Mesi addietro parlo con una mamma al ricevimento: la figlia è in prima media, dobbiamo discutere circa il rinnovo del documento BES. L’alunna va bene, non mostra particolari problemi; dalle relazioni della scuola primaria risultava addirittura brillante. Unico neo: non usa il corsivo. Ne parlo con la madre, anche perché le rare volte in cui le ho visto usare il corsivo, lo ha fatto con ottimi risultati. “Mia figlia ha un quoziente intellettivo troppo alto: la psicologa ha sconsigliato di usarlo. Così evita di subire troppo stress”.

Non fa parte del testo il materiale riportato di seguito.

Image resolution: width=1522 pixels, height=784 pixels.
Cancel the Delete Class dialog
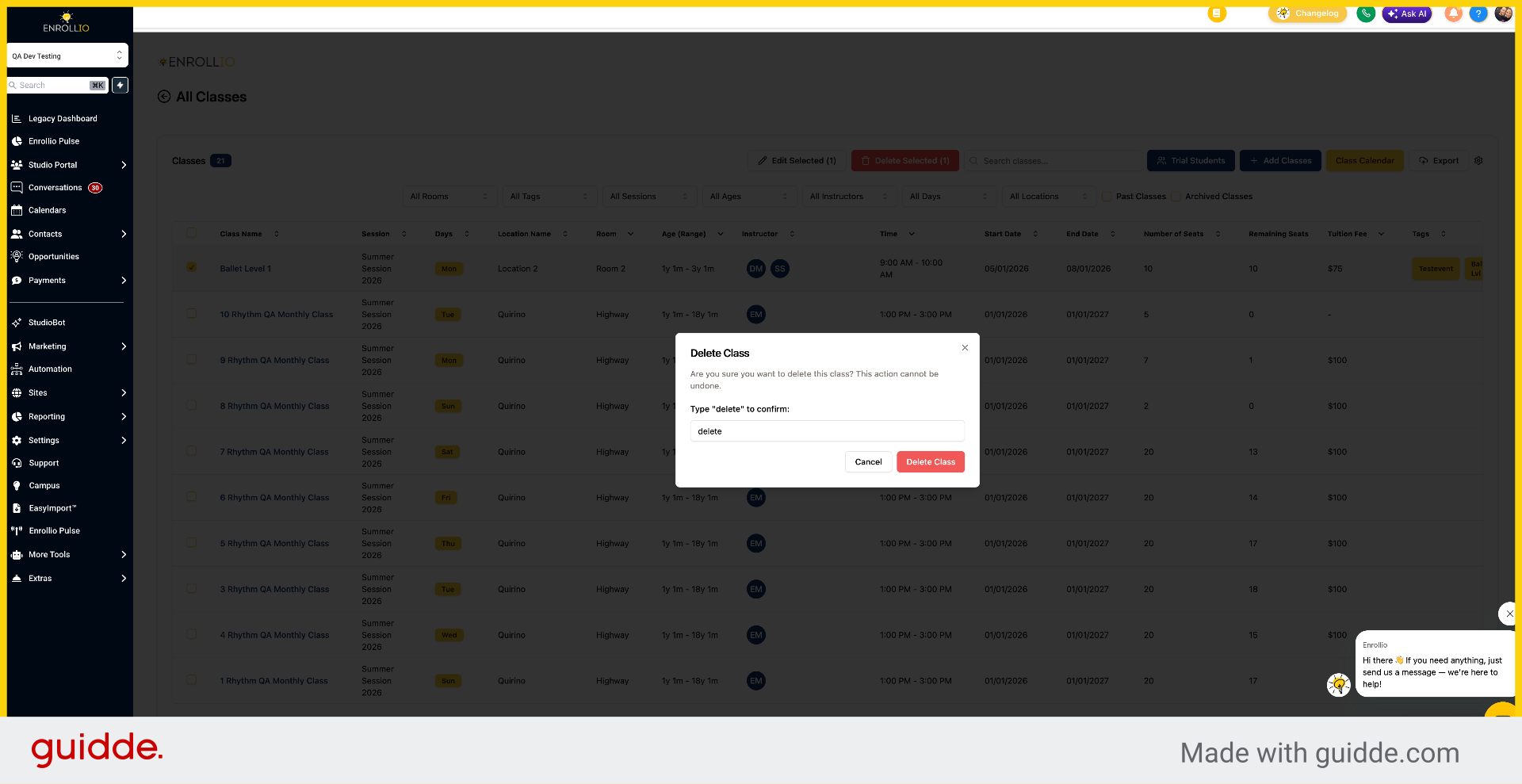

Lì per lì faccio fatica a comprendere il connubio quoziente d’intelligenza-corsivo-stress, poi realizzo l’assurda verità e propongo alla madre di cancellarla: documento BES cestinato e alunna che scrive in corsivo meglio di prima, senza finora aver manifestato segni di eccessivo stress.

L’episodio, uno dei tanti che riempiono l’infinita aneddotica scolastica, piena di aspetti paradossali, offre lo spunto per qualche riflessione: pur condannando ogni forma di generalizzazione sulle certificazioni BES e DSA, non si può non constatare la diffusa percezione – da parte dei docenti – di una pratica ormai fuori controllo, soggetta a regole e parametri a volte non chiari.

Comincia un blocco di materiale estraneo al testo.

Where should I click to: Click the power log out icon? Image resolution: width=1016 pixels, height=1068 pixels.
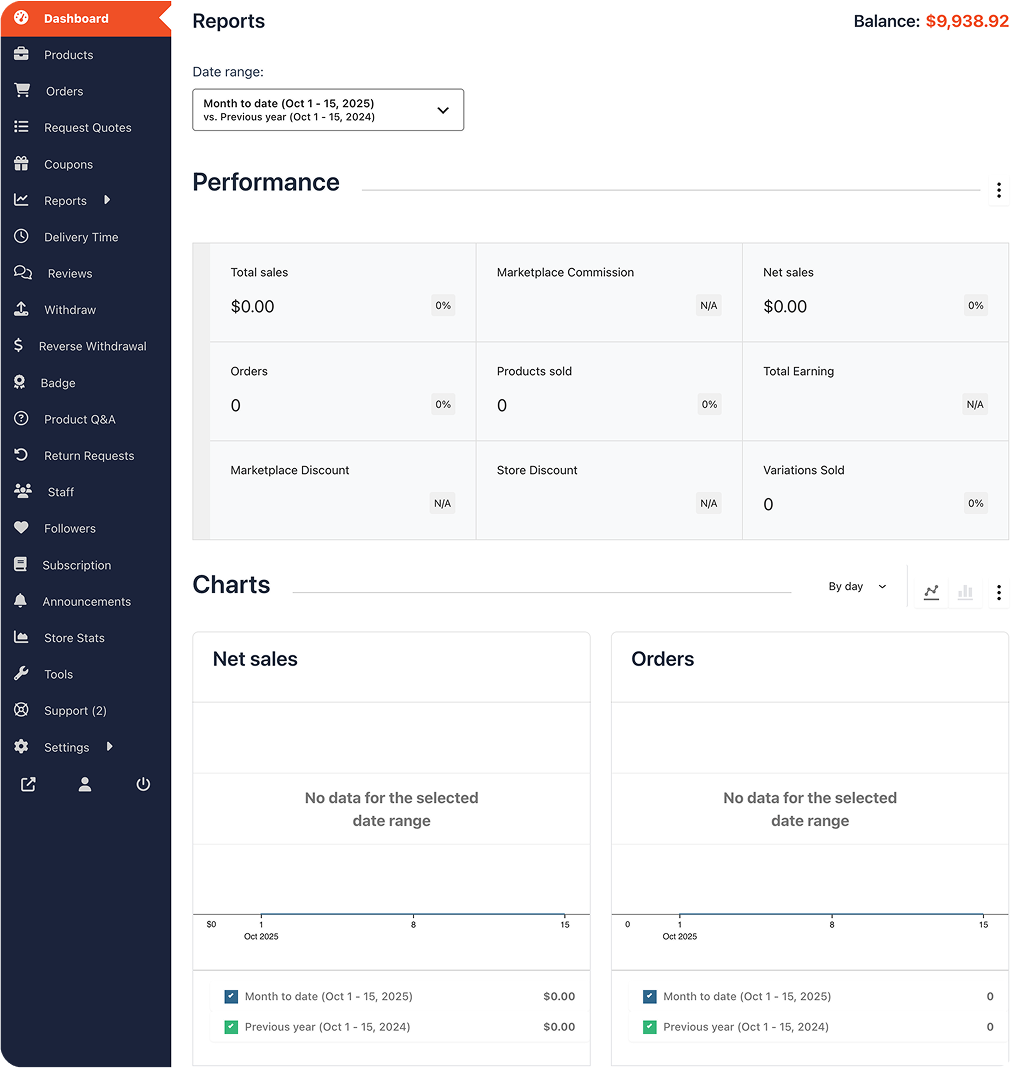click(x=143, y=785)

Alunni certificati per lieve iperattività o scarsa attenzione, alunni certificati per scarsa applicazione allo studio o perché non hanno mai imparato a leggere e a scrivere… e certificazioni che talvolta compaiono “magicamente” al redde rationem dei voti in pagella!

Insomma, ce n’è abbastanza per avere il sospetto che si sia non di rado abusato di una possibilità che invece dovrebbe essere utilizzata solo in alcuni e ben comprovati casi.

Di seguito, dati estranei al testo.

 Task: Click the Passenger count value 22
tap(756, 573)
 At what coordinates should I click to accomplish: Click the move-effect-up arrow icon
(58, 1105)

Che vi sia una proliferazione indebita di tali certificazioni pare confermato dai dati: come spiegare altrimenti, in molte classi, la presenza di un terzo di alunni certificati?

È forse diventata l’Italia un paese di disgrafici, dislessici o iperattivi affetti da disturbi d’attenzione? C’è forse, dietro a questo scenario, una rappresentazione di alcuni dei mali che affliggono l’Italia e il mondo contemporaneo?

Ci sono l’incapacità, sempre più diffusa, dei genitori a svolgere il proprio mestiere e la tendenza – di fronte ai problemi scolastici – a cercare la comoda scorciatoia della certificazione?

Una scorciatoia comoda per tutti: per l’alunno, il genitore, la scuola che così non deve stare in ansia per l’attesa di un eventuale ricorso contro la bocciatura.

Scorciatoia malefica, perché sottrae l’alunno al proprio compito di realtà, quello vero, far fronte alla realtà delle richieste cui è chiamato.

Malefica perché rafforza quel senso di irresponsabilità, di sottrazione al proprio impegno nel quotidiano, che rischia di creare una generazione di inadatti ad affrontare le – ahimè – inevitabili e numerose difficoltà della vita.

E, infine, scorciatoia che denota la sempre più marcata tendenza alla medicalizzazione della vita e del nostro rapporto con essa, per cui ogni difficoltà o malessere diventa subito patologia da estirpare e non questione da affrontare.

Ma se questo scenario esiste e si sta sempre più espandendo, una responsabilità grave ce l’ha la scuola e chi la governa, incapace di sottrarsi a dinamiche svilenti e prona ad assecondare sempre e comunque quelli che ormai non sono più genitori ma “clienti”; una scuola che a volte sembra aver abdicato ai suoi compiti di insegnare a leggere e a scrivere, obiettivi ormai fuori moda e retrogradi nella scuola dell’empatia e del cooperative learning (verrebbe davvero da rivalutare almeno qualcosa della scuola di prima, che forse garantiva un po’ di più le conoscenze di base).

Sembra urgente, in definitiva, il recupero di una funzione educativa garante dell’evoluzione degli studenti e non di una loro difesa a priori da quegli ostacoli e difficoltà che è compito primario della scuola far conoscere.

E tutto ciò, va ribadito, al netto di quei non pochi casi che meritano il ricorso alle certificazioni e per i quali le garanzie sono non solo legittime ma sacrosante.